→ Document text
§

I couldn't breathe. Sweat ran down my face and a hundred spiders were running up my spine. <it gave me a pause: were spiders running up his spine, or was that a metaphor? Now I know it was the latter, but I had to think about it, which is bad> I was staggering near the back, gripping the seats either side of me like my life depended on it. It _did _more or less, not that holding onto furniture could avert the giant fireball of death that was getting closer and closer to happening <the phrase ‘that was getting closer and closer to happening’ is a major clunk. Use the word ‘imminent’ and be done with it. As in ‘the imminent giant fireball of death’> but if I let go I’d fall over and probably crack my head on something. <do you need ‘on something’? I think it makes for a rough read.> We were going so fast. <This latter sentence is choppy and hinders the flow. Your opening sentence, ‘hurtling towards the edge’, implies speed sufficiently enough.> I was moving further and further up the bus. Soon I could see the cliff coming up ahead. The driver was dead. The passengers, the thirty children on board, were like zombies with their eyes wide open and their mouths agape to make silent screams. < ‘make silent screams’ is a strange English construct. I understood it but it made me stop.> But I felt more afraid than they did. 

I’ve got to work some more tonight, so I’m off. Still, good luck and keep honing your writing.


----------



## bioclasm (Jul 1, 2013)

I liked it, but was dissapointed that it was a dream. A lot of stories open with something that really grabs me, then the "...it was a dream." It just feels likes I've been lied to. But I did feel the writing was very smooth, and it certainly kept me interested.


----------



## BobtailCon (Jul 1, 2013)

This was good, kinda my style, I like the creepy feel. I've had dreams where I'm heading towards a fall and can't stop it. Very cool.


----------



## JEvershen (Aug 6, 2013)

I enjoyed this and was a little upset at the thought of it not continuing. I'm not a fan of the opening being a dream (this is merely a personal preference of mine.) I do think that it gives a very nice cliffhanger to grab the readers attention.


----------



## Jeko (Aug 7, 2013)

Thanks for the continuing feedback on this. Though I'm not continuing it, some of the ideas and characters are filtering into my current WIP.

Also, it's not a dream. The MC actually dies; my idea was for him to refer to his entire messed-up life beyond this incident as a nightmare, despite it being real.

Thanks again for the feedback.


----------



## Lucifer (Aug 7, 2013)

§

→ Information given
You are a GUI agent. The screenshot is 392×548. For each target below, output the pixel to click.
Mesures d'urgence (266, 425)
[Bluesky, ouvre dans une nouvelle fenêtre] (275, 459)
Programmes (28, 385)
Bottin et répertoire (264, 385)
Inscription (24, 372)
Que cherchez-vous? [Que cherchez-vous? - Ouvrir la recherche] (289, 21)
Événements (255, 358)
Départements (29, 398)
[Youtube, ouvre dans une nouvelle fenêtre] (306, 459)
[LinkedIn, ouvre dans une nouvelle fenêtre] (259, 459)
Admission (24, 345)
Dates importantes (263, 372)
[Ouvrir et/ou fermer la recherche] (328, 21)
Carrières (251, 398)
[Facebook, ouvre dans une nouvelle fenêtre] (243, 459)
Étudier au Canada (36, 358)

§

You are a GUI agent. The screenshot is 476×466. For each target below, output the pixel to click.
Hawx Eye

§

→ Stated goal 1
Summarize the forum thread in two sentences.
→ Stated goal 2
According to the forum thread, why should the sentence "We were going so fast." be dropped? Answer in one to three sentences.
→ Stated goal 3
Copy the part of the forum thread that opens with the words containing "## Jeko (Aug" and closes with "Lucifer (Aug 7, 2013)".

→ Task response 1
The forum thread opens with a story excerpt in which the narrator grips the seats of a speeding bus whose driver is dead and whose thirty child passengers are frozen in terror as a cliff comes into view, with bracketed comments suggesting how to cut or tighten awkward phrases. Later replies praise the piece, though several readers dislike the opening being a dream, and Jeko answers that it is not a dream because the main character actually dies, adding that the story will not be continued but some of its ideas and characters are filtering into a current work in progress.

→ Task response 2
The comment says the sentence is choppy and hinders the flow. It also says the opening sentence, with the phrase "hurtling towards the edge," already implies the speed sufficiently.

→ Task response 3
## Jeko (Aug 7, 2013)

Thanks for the continuing feedback on this. Though I'm not continuing it, some of the ideas and characters are filtering into my current WIP.

Also, it's not a dream. The MC actually dies; my idea was for him to refer to his entire messed-up life beyond this incident as a nightmare, despite it being real.

Thanks again for the feedback.


----------



## Lucifer (Aug 7, 2013)